The
2006 UCGIS Research Award has been given to Dr. Frederico Fonseca, Assistant
Professor in the College of Information Sciences and Technology at The
Pennsylvania State University, for his highly influential work on
ontology-driven geographic information systems.
Dr. Fonseca is the lead author on a series of articles that introduced the role
of ontologies in next-generation geographic information systems. At a time when
the term ontology was terra incognita in geographic information science, Fred
worked as a pioneer designing a novel way in which semantics can be addressed in
geographic information systems. This was a fundamental departure from the
traditional focus in GISs on geometric representations and paved the way for
research in the geospatial semantic Web. Stephan Winter, chair of the 2000
EuroConference on Ontology and Epistemology for Spatial Data Standards and
editor of the IJGIS Special Issue on Ontology in the Geographic Domain, has
stated how important Fred’s early papers on ontology-based GIS were for him and
that they had triggered his decision to organize that entire conference. The new
challenges and opportunities brought by geo-ontologies were fundamental to the
formulation of the UCGIS Emerging Research Theme on Ontological Foundations for
Geographic Information Science and the UCGIS Research Priority on the Geospatial
Semantic Web. Fred’s lead-authored article “Using Ontologies for Integrated
Geographic Information Systems” [1], published in 2002 in Transactions in GIS,
is explicit testimony of the impact of his work on ontology-based GISs.

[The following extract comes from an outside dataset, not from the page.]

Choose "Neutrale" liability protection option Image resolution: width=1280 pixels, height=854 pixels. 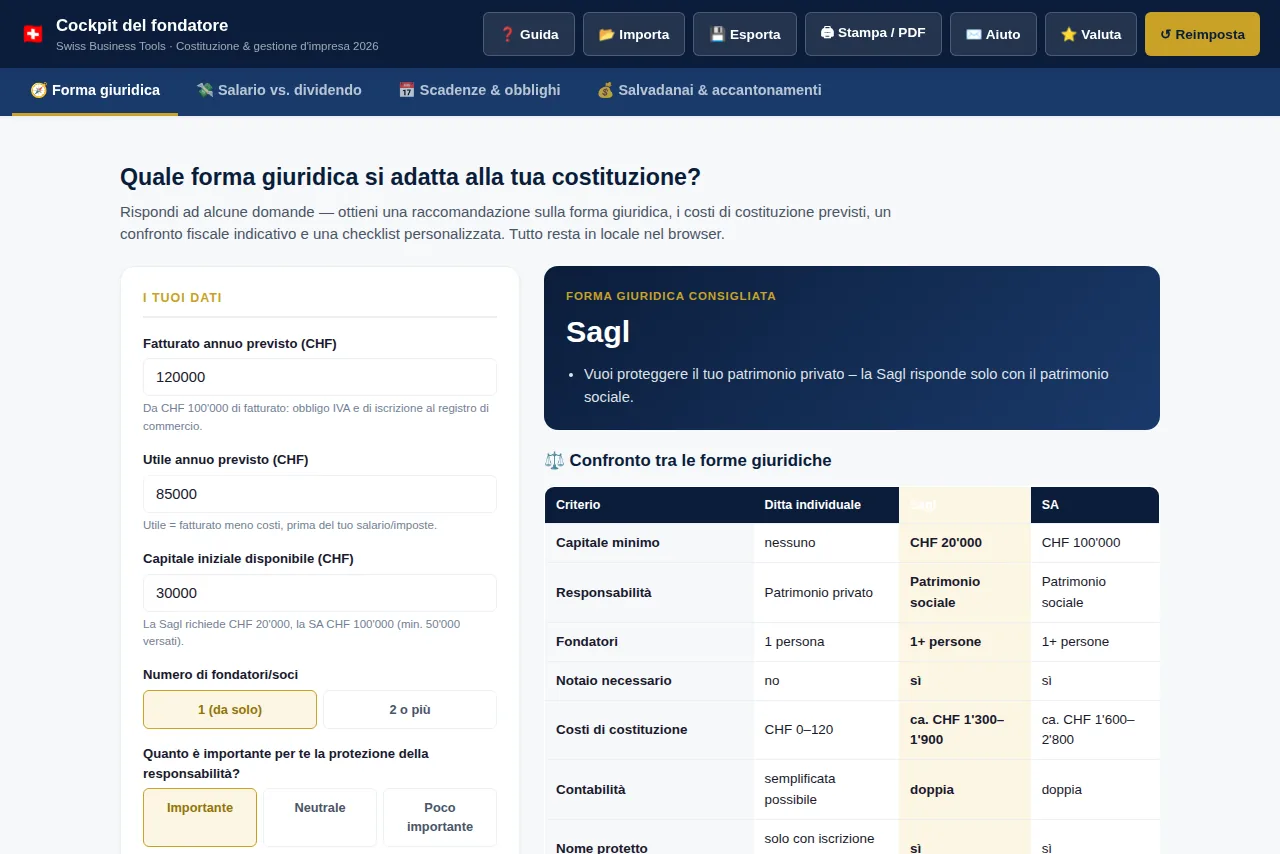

According to Google Scholar, this paper has collected 96 citations in four years
(an impressive 24 citations per year), which puts it just a few hits shy of the
most frequently cited Transactions in GIS paper (which has a much longer lead
time and slower growth rate and, therefore, is likely to be surpassed by the
ontology paper in the near future).
Similarly influential is his 1999 paper “Ontology-Driven Geographic Information
Systems” [2], which he published as at the competitive ACM GIS. It presented the
original concepts of a GIS architecture based on ontologies. According to Google
Scholar this paper has 78 citations, which makes it the second most frequently
cited paper of all ACM GIS papers published annually since its inception in
1993. In recent years Fred has further expanded on his earlier work with such
journal articles as “Bridging Ontologies and Conceptual Schemas in Geographic
Information Integration,” “Semantic Granularity in Ontology-Driven Geographic
Information Systems,” “Space and Time in Eco-Ontologies,”

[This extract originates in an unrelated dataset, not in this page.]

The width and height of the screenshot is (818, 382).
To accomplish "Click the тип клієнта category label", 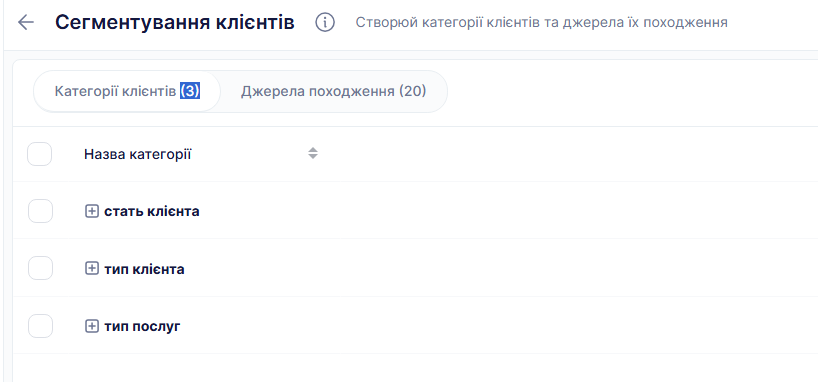I will point(145,269).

“Ontologies and Knowledge Sharing in Urban GIS,” and “Toward an Alternative
Notion of Information Systems Ontologies: Information Engineering as a
Hermeneutic Enterprise.”
The success of Dr. Fonseca’s key publications on ontology-driven GISs measures
favorably with past UCGIS Research awardees and the consortium is very pleased
to honor him as the recipient of the 2006 UCGIS Research Award.
[1] Fonseca, F.T., Egenhofer, M.J., Agouris, P., and Camara,
G., 2002.
Using ontologies for integrated geographic information systems, Transactions in
GIS, 6(3): 231-257.
http://www.personal.psu.edu/faculty/f/u/fuf1/publications/Fonseca_TGIS_2002.pdf
[2] Fonseca, F.T., and Egenhofer, M.J., 1999. Ontology-driven geographic
information systems, in: C. Bauzer Medeiros (Ed.), 7th ACM Symposium on Advances
in Geographic Information Systems, Kansas City, MO, pp. 14-19.